= RECORDS FOR THE TASK =
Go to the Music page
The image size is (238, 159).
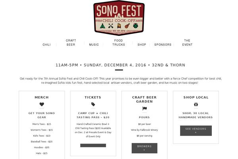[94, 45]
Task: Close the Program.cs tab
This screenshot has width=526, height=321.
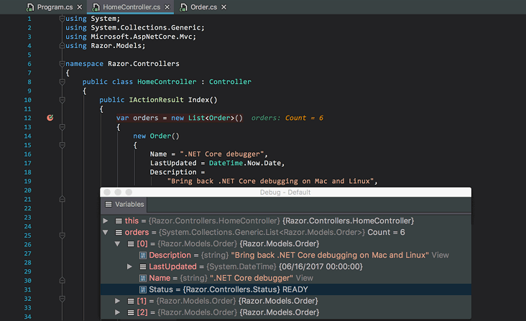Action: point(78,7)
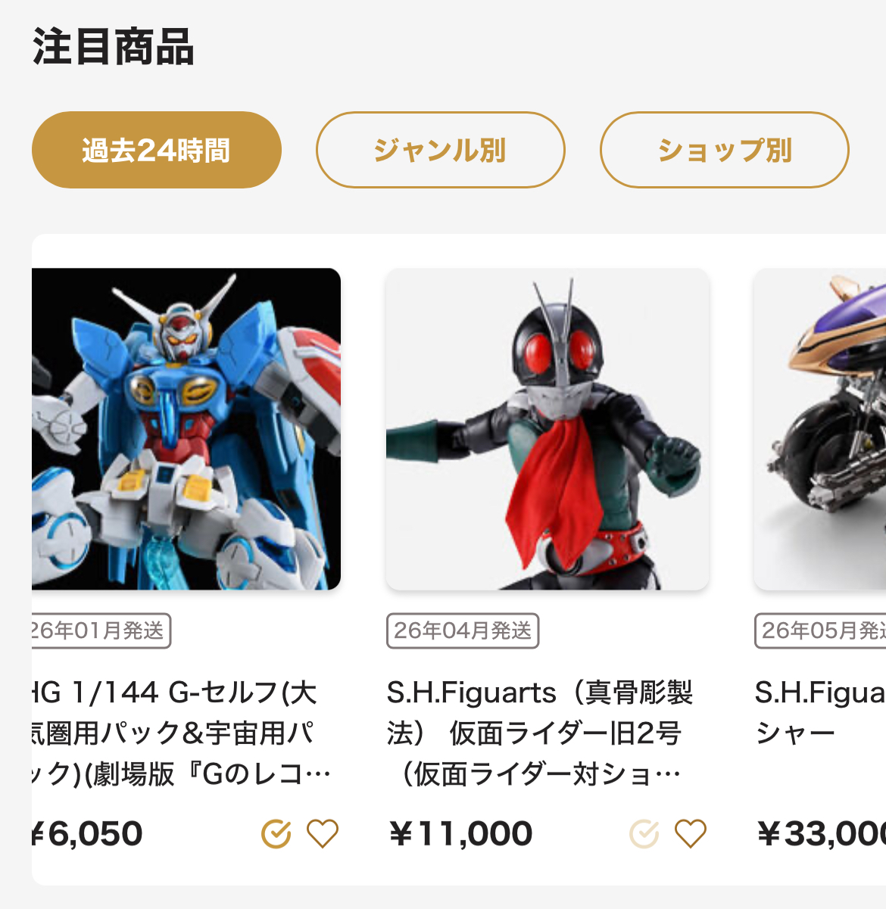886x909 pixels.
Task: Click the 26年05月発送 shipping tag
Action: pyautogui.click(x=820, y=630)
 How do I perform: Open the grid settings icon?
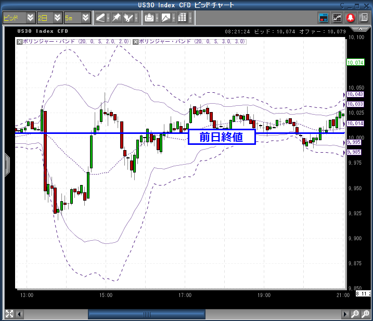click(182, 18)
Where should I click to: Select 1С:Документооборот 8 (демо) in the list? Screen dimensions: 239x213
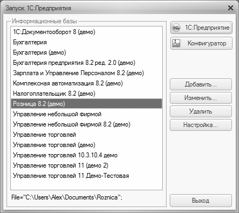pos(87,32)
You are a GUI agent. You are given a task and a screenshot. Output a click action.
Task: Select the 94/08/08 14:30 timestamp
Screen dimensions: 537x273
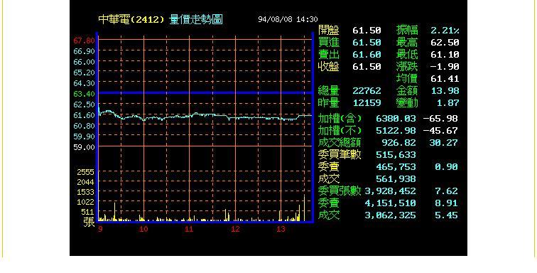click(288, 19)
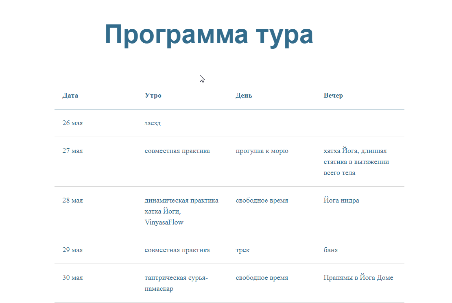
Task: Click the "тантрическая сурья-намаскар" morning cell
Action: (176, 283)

==

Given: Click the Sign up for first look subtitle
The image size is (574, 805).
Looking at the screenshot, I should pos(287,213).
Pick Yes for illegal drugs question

= EXERCISE BRIEF =
Using the data above, extract exactly the lines from the one that holds "The image size is (574, 805)." to the one that holds "Pick Yes for illegal drugs question", both ends included, and no others.

= RESULT =
The image size is (574, 805).
Looking at the screenshot, I should pos(287,213).
Pick Yes for illegal drugs question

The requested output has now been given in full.